# ACTION ITEM
Copy without pictures. Please restate each line of the listing exactly.

# GIVEN RECORDS
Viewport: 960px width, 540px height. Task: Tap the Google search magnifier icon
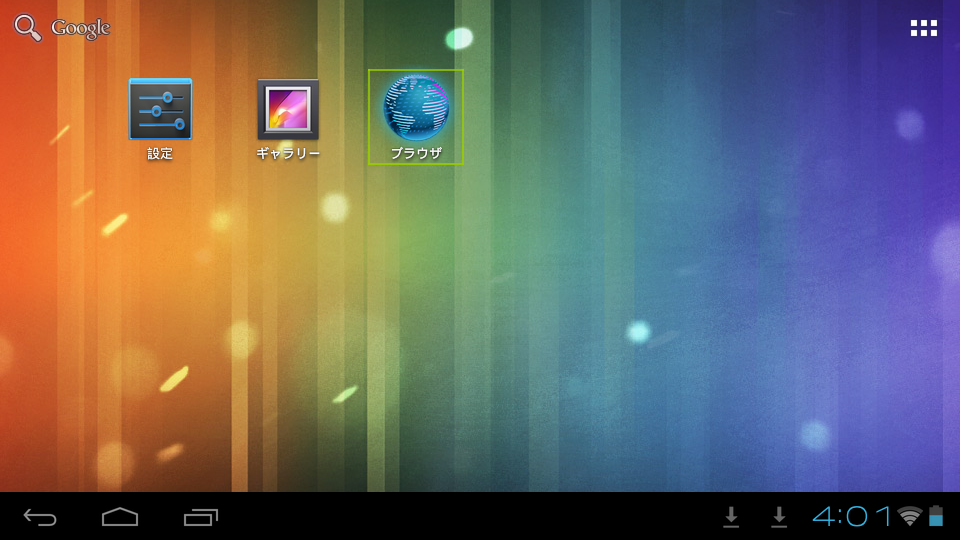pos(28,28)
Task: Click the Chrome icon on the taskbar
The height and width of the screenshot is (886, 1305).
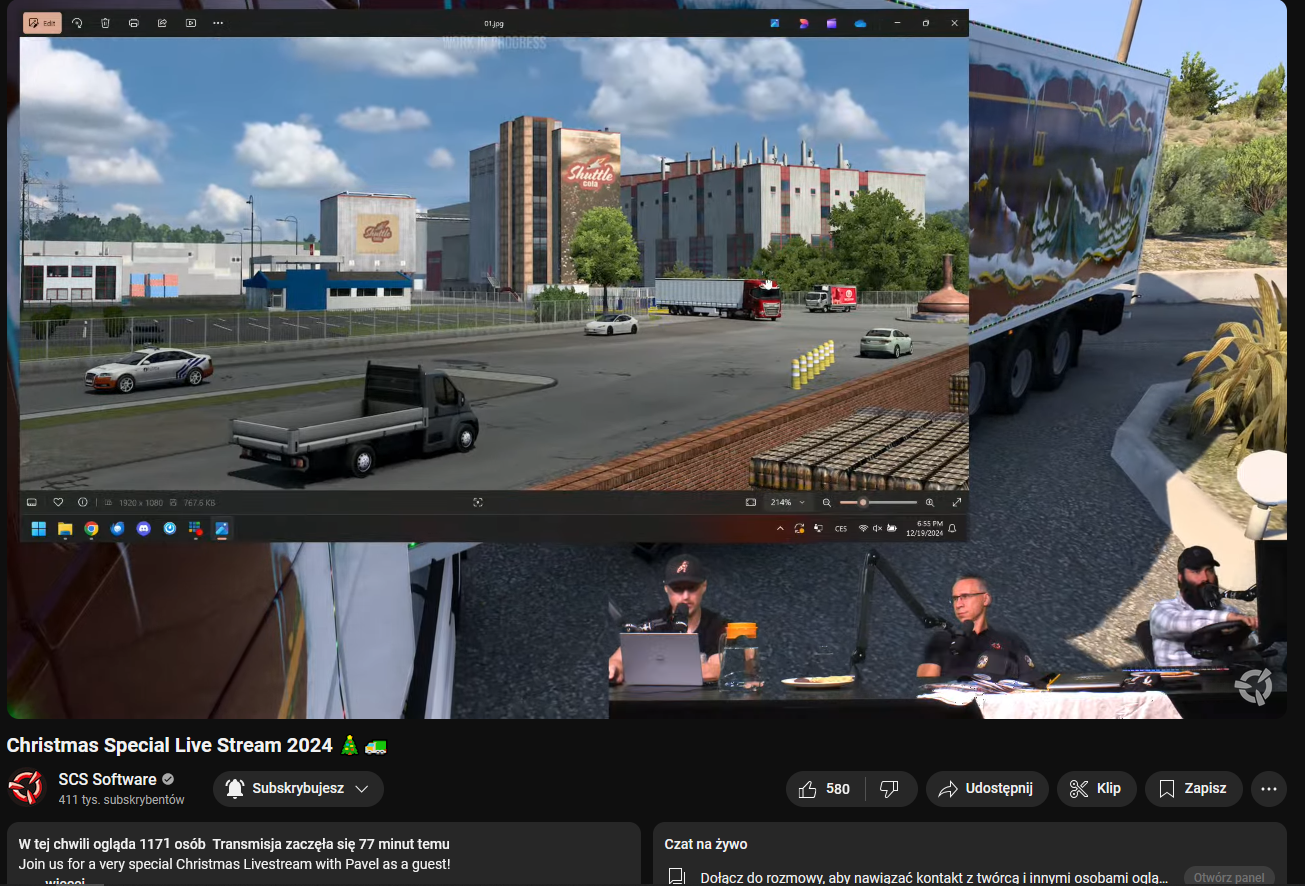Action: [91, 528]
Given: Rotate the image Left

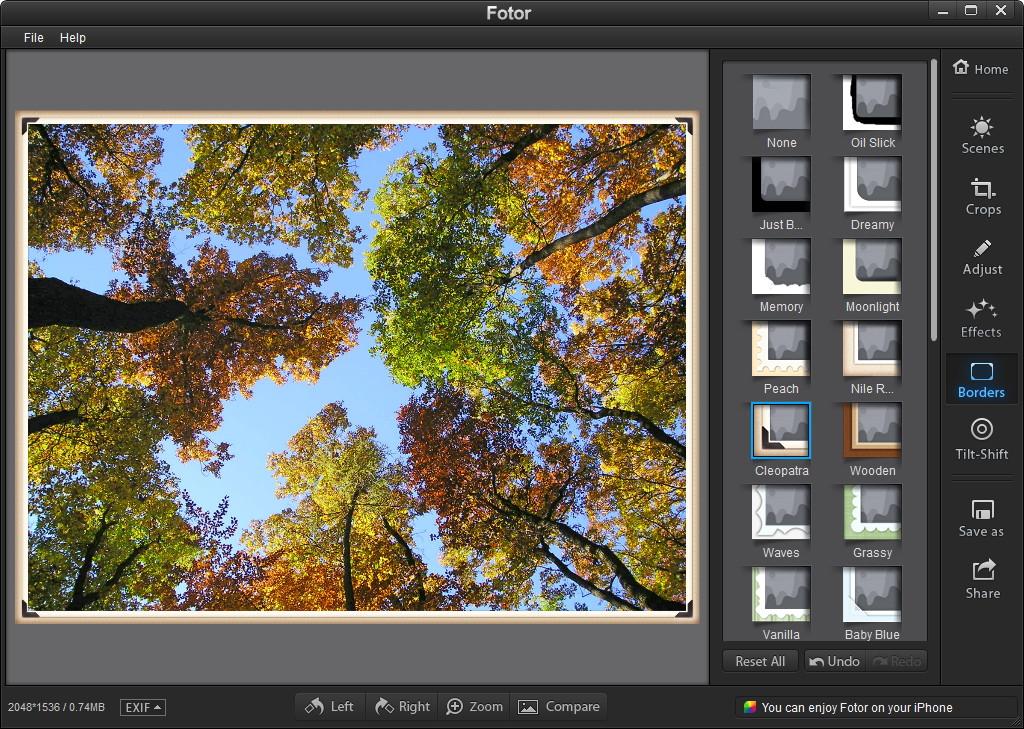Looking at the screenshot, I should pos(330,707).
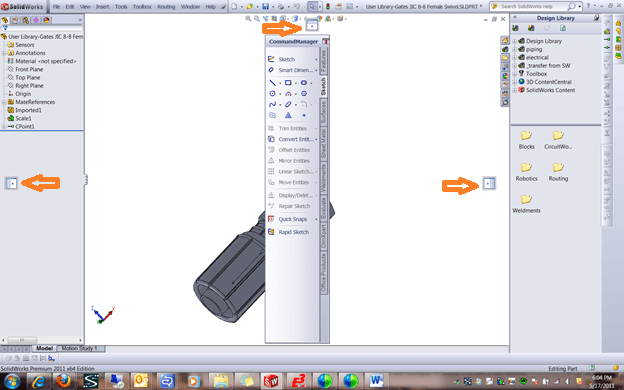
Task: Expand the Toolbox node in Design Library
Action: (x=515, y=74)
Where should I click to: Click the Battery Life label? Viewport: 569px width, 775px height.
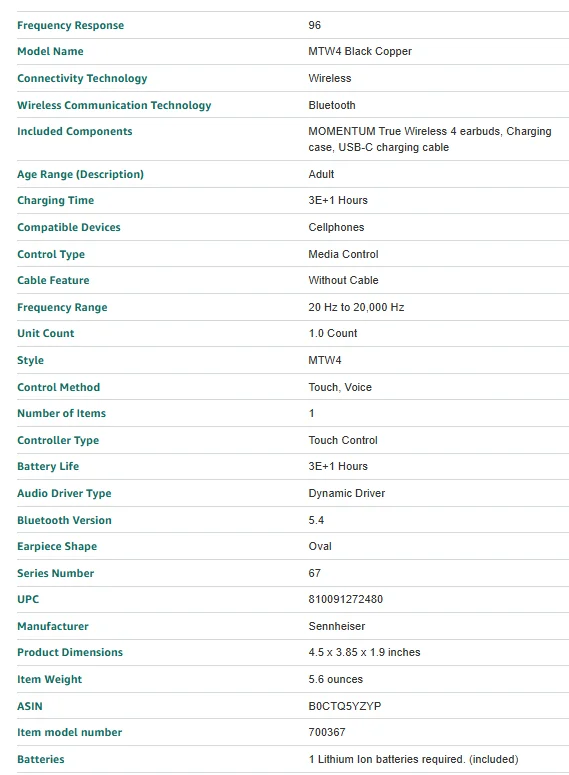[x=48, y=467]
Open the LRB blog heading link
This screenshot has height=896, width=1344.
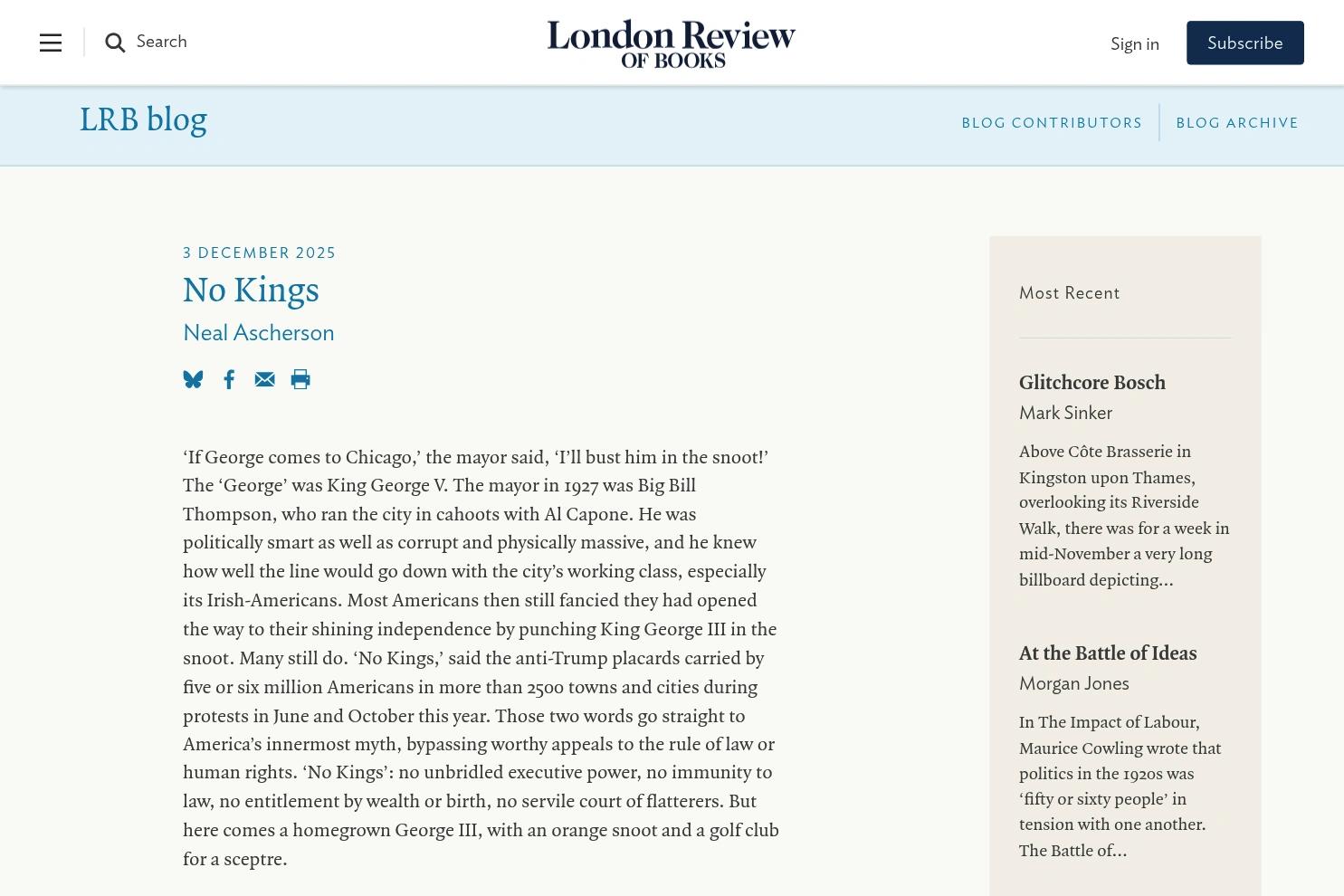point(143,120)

# OUTPUT FOR THIS EXERCISE
Viewport: 960px width, 540px height. Task: Tap the Google search magnifier icon
pos(28,28)
Task: Click the Chrome icon on the taskbar
The height and width of the screenshot is (886, 1305).
Action: [91, 528]
Given: Rotate the image Left

Looking at the screenshot, I should pos(330,707).
Task: Expand the Toolbox node in Design Library
Action: (x=515, y=74)
Where should I click to: Click the Battery Life label? Viewport: 569px width, 775px height.
[x=48, y=467]
Open the LRB blog heading link
This screenshot has height=896, width=1344.
point(143,120)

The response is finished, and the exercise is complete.